Drahomíra Navrátilová, 18.5.1931 - 17.4.2020

Sie, lieb verehrte Dada waren mir Stütze, Zuflucht, Hilfe. Danke, ich wünsche Ihnen gutes Heimkehren!

Heute hat nach langer Zeit wieder einmal die Postbotin geklingelt, ich lief runter mit Maske. Nahm die Post entgegen. Erkannte Ihre Handschrift auf dem Kuvert, der schwarze senkrechte Strich ließ eine Ahnung hochsteigen. Ich dankte der Postbotin, verschwand ins Innere, öffnete den Brief und entnahm diesem eine Pate. So hatten Sie, Dada, mich in Ihr Leben einbezogen, dass Sie dieses Kuvert für mich selber - vor Ihrem Ableben - geschrieben hatten. Im April 1991, gerade in Prag angekommen, suchte ich eine Hilfe, für das Leben in Prag. Sie wurden mir genannt, vorgestellt und ich überreichte Ihnen den Schlüssel für die erste Wohnung in Prag. Miteinander sprachen wir Tschechisch, Ihr Gatte, der ein gutes Deutsch gesprochen hat, übersetzte manchmal, wenn ich im Tschechischen nicht die richtigen Worte fand.

Sie waren geschickt, in all dem, was ich nicht konnte: kochen, bügeln, nähen, Kindererziehung, Gartenarbeit um nur die wichtigsten Ihrer Fertigkeiten zu nennen. Die ersten drei Umzüge in Prag haben Sie für mich abgewickelt. Sie haben mich am Heiligen Abend 1992 gesucht und als ich am 27. Dezember zurück in die Wohnung, mit dem frisch geborenen Kind, kam, haben Sie mir gezeigt, welche Handgriffe wichtig sind beim Wickeln, Baden, Füttern. Sie nahmen das Kind unter Ihre Obhut wie die vier  eigenenTöchter, sechs Enkelkinder und zehn Großenkeln. Aus Achtung, bei aller Vertrautheit, bleiben wir im Gespräch beim "Sie".

Adé Dada
Adé Dada

Wenn ich Besuch erwartete, informierte ich Sie und Sie kochten! Meine Eltern schwärmten wie andere von Ihrem Gulasch, den Suppen, den von Ihnen gebackenen Mehlspeisen. Als ich dann schon wieder alleine, das Kind selbständig geworden, lebte und ich das eine oder andere von Ihnen gelernt hatte, brachte ich es nicht übers Herz, Ihnen zu sagen, dass ich es jetzt allein schaffe die Hausarbeit etc. Erst als Sie, vor einigen Jahren sagten, Sie würden sich zurückziehen war das in Ordnung für mich, nach einem Vierteljahrhundert.

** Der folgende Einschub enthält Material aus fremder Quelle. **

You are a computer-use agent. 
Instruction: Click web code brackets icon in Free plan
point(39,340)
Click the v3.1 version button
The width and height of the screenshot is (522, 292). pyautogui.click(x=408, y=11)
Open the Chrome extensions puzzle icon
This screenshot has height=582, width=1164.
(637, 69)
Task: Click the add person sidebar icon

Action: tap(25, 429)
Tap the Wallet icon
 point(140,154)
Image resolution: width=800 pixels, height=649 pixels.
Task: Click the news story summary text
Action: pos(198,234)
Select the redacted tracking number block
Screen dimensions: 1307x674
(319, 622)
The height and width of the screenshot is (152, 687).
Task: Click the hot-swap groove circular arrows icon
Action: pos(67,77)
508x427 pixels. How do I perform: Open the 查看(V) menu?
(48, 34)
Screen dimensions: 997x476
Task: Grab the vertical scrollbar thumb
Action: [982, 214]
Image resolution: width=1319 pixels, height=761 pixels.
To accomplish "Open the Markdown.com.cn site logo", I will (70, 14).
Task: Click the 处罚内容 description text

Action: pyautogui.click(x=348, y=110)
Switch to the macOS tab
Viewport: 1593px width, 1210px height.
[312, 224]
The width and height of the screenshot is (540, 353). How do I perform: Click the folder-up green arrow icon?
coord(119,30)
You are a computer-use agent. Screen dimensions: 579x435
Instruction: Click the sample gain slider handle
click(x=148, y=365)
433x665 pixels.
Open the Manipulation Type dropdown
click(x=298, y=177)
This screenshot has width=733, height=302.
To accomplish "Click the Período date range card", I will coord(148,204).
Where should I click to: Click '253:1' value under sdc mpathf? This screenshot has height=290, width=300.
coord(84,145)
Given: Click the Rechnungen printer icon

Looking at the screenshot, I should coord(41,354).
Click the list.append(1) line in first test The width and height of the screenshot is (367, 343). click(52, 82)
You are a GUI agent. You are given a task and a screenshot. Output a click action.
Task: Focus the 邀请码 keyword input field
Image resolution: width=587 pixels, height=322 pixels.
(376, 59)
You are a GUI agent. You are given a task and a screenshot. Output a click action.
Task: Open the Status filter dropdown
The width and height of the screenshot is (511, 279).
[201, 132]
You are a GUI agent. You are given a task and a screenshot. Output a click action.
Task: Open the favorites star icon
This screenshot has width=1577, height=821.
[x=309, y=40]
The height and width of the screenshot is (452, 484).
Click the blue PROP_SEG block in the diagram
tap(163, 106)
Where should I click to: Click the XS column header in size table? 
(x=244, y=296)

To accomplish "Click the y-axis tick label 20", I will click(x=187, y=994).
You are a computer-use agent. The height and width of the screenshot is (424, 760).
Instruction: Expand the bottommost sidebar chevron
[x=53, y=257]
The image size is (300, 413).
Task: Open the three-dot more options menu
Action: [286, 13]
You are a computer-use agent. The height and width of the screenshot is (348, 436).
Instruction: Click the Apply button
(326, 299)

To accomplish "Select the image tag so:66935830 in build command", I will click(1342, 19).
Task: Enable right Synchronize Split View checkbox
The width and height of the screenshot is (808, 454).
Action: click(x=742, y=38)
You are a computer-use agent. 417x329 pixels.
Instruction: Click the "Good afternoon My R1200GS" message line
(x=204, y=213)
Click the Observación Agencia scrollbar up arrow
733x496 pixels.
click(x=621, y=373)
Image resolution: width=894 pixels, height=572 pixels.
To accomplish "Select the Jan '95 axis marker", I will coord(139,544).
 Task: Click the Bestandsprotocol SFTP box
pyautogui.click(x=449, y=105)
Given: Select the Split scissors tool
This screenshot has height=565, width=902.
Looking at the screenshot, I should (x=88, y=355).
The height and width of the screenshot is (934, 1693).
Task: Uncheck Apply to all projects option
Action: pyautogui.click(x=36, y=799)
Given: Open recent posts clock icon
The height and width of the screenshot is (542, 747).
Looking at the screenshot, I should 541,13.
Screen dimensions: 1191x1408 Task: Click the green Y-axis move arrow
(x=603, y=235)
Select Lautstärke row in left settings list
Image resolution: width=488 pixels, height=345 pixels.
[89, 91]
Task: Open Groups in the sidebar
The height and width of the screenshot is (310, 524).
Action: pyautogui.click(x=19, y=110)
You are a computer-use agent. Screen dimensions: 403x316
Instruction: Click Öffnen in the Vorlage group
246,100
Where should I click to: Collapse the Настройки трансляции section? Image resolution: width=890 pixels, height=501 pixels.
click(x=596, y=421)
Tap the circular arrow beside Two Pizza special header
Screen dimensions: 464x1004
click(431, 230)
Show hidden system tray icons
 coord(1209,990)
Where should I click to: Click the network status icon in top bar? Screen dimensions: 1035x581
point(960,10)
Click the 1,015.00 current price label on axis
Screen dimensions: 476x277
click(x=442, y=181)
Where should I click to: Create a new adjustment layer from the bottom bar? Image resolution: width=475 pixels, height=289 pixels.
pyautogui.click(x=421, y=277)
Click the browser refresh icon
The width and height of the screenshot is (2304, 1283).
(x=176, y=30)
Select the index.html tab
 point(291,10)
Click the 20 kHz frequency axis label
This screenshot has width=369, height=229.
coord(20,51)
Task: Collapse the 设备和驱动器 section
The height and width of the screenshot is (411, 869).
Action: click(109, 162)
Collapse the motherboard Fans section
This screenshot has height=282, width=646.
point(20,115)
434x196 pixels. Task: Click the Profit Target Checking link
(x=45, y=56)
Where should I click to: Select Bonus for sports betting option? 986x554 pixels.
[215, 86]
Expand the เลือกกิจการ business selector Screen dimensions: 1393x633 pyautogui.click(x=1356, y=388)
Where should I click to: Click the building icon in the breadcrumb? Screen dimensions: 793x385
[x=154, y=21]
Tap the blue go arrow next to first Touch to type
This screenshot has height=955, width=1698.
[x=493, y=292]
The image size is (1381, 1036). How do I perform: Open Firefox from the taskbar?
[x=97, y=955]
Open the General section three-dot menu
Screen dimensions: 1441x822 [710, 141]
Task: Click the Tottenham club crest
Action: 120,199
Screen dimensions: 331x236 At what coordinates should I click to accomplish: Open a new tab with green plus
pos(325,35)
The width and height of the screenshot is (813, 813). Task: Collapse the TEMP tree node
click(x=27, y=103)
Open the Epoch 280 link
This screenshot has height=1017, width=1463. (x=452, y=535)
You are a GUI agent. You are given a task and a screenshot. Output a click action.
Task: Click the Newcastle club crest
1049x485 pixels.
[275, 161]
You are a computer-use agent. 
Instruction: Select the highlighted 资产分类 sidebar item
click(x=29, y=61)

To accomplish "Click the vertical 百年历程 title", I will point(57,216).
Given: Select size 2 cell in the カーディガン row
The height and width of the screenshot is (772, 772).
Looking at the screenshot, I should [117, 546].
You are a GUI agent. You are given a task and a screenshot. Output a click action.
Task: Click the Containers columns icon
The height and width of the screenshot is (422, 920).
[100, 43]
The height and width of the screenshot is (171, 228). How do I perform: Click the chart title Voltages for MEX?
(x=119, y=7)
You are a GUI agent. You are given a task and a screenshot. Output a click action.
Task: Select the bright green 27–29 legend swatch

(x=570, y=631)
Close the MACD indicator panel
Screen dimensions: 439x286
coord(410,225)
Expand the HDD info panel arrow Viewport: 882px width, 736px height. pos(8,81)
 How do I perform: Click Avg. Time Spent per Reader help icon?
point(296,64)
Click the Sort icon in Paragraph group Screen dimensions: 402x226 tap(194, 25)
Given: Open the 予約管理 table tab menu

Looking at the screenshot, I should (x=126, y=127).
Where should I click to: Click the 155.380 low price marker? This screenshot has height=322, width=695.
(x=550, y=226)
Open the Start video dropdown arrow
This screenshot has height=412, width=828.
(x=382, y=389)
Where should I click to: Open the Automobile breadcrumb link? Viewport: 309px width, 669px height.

Sie sind für mich in all den Jahren zum Vorbild geworden. Pünktlich, elegant und unterstützend liebevoll wie taktvoll in all den Jahren. Danach besuchten wir einander, erzählten uns aus unserem Leben. Ihr letzter handgeschriebener Brief aus dem Dezember 2019 liegt vor mir, danach haben wir noch das eine oder andere Mal telefoniert. Sie waren tapfer, haben sich von Ihrer Krankheit nicht unterkriegen lassen, so wie Sie zuvor gegen all die Widernissen in Ihrem Leben gekämpft haben. Leicht haben Sie es nicht gehabt, aber mir ist nicht in Erinnerung, Sie jammern gehört zu haben, da war immer etwas Kraftvolles nach vorwärts Gerichtetes in Ihrem Wirken. 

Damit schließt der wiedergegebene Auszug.